▶ Directives
#1 Transcribe the passage of the Oilers draft post starting at "As the McDavid" and ending at "for our team.".
#2 Pick up the Oilers draft post from its final sentence and keep writing it.

The draft is the father of the team
Something happens when you cross the wrong side of forty. Memories develop an aura about them. The past seems more significant. Part of this significance is nostalgia. But patterns also start to emerge from life events that previously went undetected. As Wordsworth put it: "The child is the father of the man." On the wrong side of forty you see that child more clearly than ever but you're powerless to guide him.
And so we come to another draft. Another number one pick. And another saviour. And bituman is happy. He told all of his friends in a fit of rage (when there was still snow) that it was his dream that Peter Chiarelli should become the General Manager of the Oilers. At the time he was not thinking McDavid, and even when McDavid happened, his spirit recoiled in disbelief.
As the McDavid moment arrives bituman can't help but think of the draft of five years ago. The draft is the father of the team. The Taylor vs Tyler drama is still somewhat fresh in our memories, and for the most part we've been pleased, haven't we? But some of us may have started to become less than pleased after reading the latest NHL re-draft; Taylor Hall dropped to fifth position (the re-draft is the father of the post). Thanks to Czechboy for bringing this to our attention.
Ben's verdict: Tyler Seguin
I decided to start by digging through the Copper and Blue archives, looking for clues. Could it be true? Is Tyler really that much better than Taylor? Most of the analyses and stats from back in the day called it as it actually happened, picking Hall as the right choice for our team.

▶ Information provided

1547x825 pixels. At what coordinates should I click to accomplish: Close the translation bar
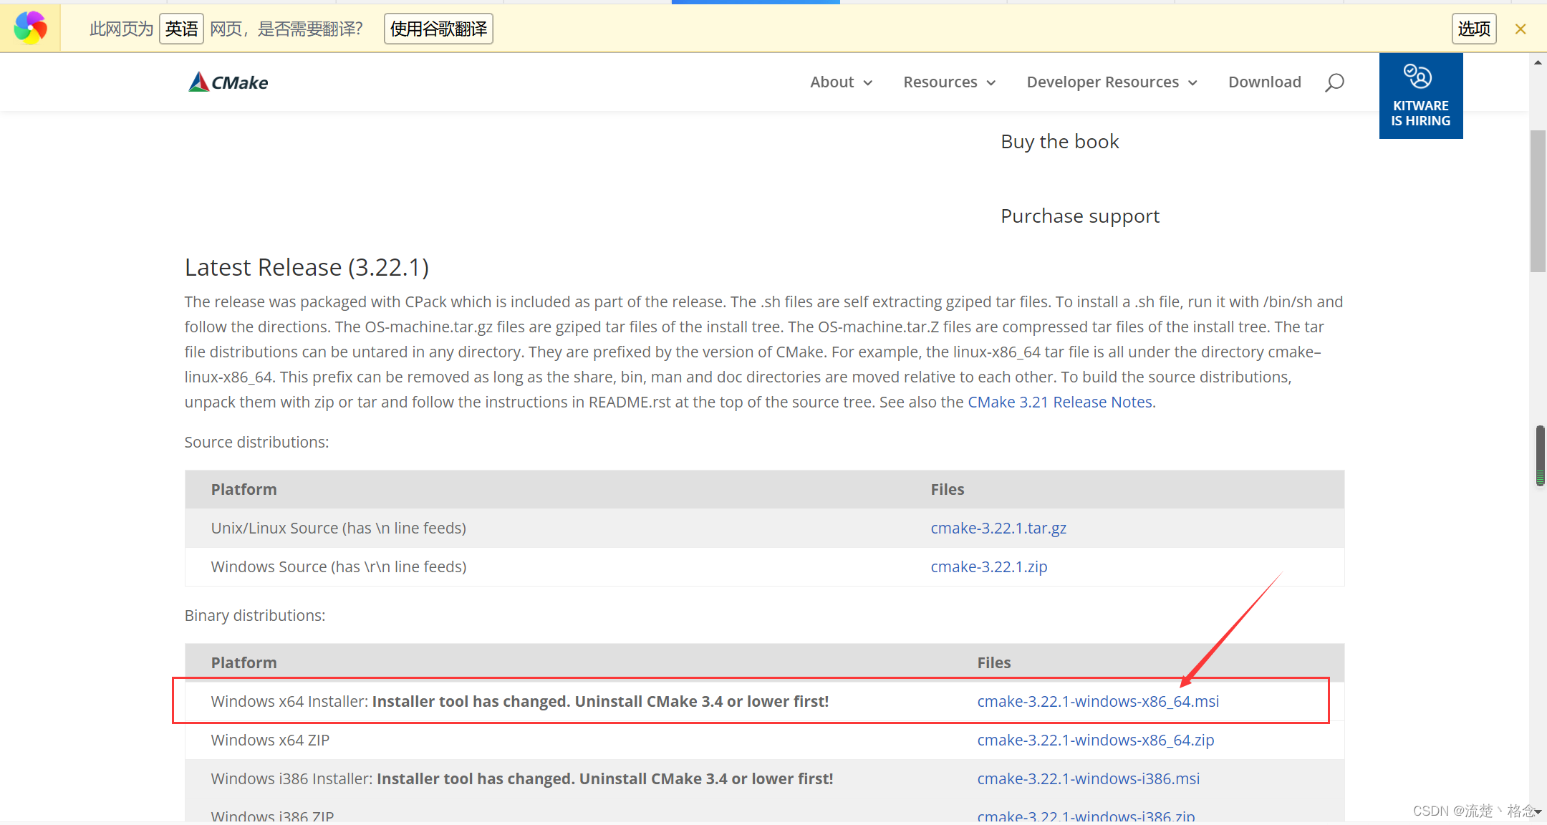click(1521, 29)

▶ Answers for this exercise
#1
As the McDavid moment arrives bituman can't help but think of the draft of five years ago. The draft is the father of the team. The Taylor vs Tyler drama is still somewhat fresh in our memories, and for the most part we've been pleased, haven't we? But some of us may have started to become less than pleased after reading the latest NHL re-draft; Taylor Hall dropped to fifth position (the re-draft is the father of the post). Thanks to Czechboy for bringing this to our attention.
Ben's verdict: Tyler Seguin
I decided to start by digging through the Copper and Blue archives, looking for clues. Could it be true? Is Tyler really that much better than Taylor? Most of the analyses and stats from back in the day called it as it actually happened, picking Hall as the right choice for our team.

#2
Derek Zona fronted the interesting idea that since a lot of folks didn't figure that there was much difference between the first and second overall pick that the Oilers should trade the pick to Boston and squeeze a little more juice out of the lemon. But back in the day it seems like the one C&B author who might have nailed it, despite the laudanum, was Benjamin Massey:
Is there a chance that, in trying to avoid Eric Lindros, I'm picking Pat Falloon? I don't think so. Tyler Seguin is legit and everyone knows it. But I'd rather have a guy who's an A-grade player for seventy games a year for fifteen seasons than a guy who's an A+ for forty games a year in seven seasons… Ben's verdict: Tyler Seguin
Ben has been correct with his prophecy that Seguin would play more games per season than Hall. Over the past five years Hall has played in 299 regular season games and Seguin 354. 55 games is a big difference. It's not the 40 games per that the Massey decried, but there appears to be a significant difference in playing style and injuries between the two players.
As a result of playing more games Seguin has 189 even strength points to Hall's 168 and has out scored Hall 87 to 58.
When measured per hour Seguin produces more goals and more points than Hall, although Hall produces more assists. It seems the sometimes centre Seguin, initially billed for his play making skill, may be more of a pure scorer than Hall after all. The table below uses five-on-five regular season data from war-on-ice.
|Name||season||Gm||TOI/Gm||5v5 G||5v5 A||5v5 P||G60||A60||P60|
|Total or Average||299||14.94||58||110||168||0.792||1.48||2.27|
|Total or Average||354||13.39||87||102||189||1.068||1.242||2.31|
So on the surface, Seguin wins. But what if we look at the advanced stats?
The above chart shows Expected (ECA60, horizontal) versus Observed (CA60, vertical) Corsi Against per 60 minutes. By hovering over the bubbles you can see the relevant cartesian coordinates. Expected Corsi is a theoretical number from Stephen Burtch (you can read more about in my previous post). It tells you what Corsi we might expected from Taylor and Tyler given a host of contextual variables including age, time on ice, zone starts, quality of competition, and quality of teammates.
You might notice that Hall's bubbles are farther the right. Obviously, he's played on teams that are defensively weaker than Tyler. Hall's Bubbles are also higher meaning that we observed that he was on the ice for more Corsis against. This is all as we might expect.
Bubble size in the above chart corresponds to the difference between ECA60 and CA60 (dCA60). Bigger bubbles in this case (Corsi Against) are not a good thing. Bigger bubbles mean that the player gave up more Corsis than expected.
What the above chart tells us is that when it comes to defense, Tyler's better.
The above chart shows Expected (ECF60, horizontal) versus Observed (CF60, vertical) Corsi For per 60 minutes. Corsi For corresponds to a player's ability to drive possession and shot attempts.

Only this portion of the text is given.